» **DATA IN THIS EXERCISE**:

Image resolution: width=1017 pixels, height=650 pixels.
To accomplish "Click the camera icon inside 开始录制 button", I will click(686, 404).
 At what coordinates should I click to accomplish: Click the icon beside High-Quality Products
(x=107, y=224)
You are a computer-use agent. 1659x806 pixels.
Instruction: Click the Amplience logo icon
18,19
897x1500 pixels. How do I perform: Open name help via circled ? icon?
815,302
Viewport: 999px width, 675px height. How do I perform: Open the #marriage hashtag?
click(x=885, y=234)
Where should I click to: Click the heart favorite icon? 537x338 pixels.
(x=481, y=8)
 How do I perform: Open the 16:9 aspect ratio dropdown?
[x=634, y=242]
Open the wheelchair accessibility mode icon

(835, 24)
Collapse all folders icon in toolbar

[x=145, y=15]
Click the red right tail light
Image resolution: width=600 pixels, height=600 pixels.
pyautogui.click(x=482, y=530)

» **TO DO**: Count the lines of the listing that contain the string "perform", treating uppercase and lowercase as different. Reply with the number alone.

» **TASK RESPONSE**: 3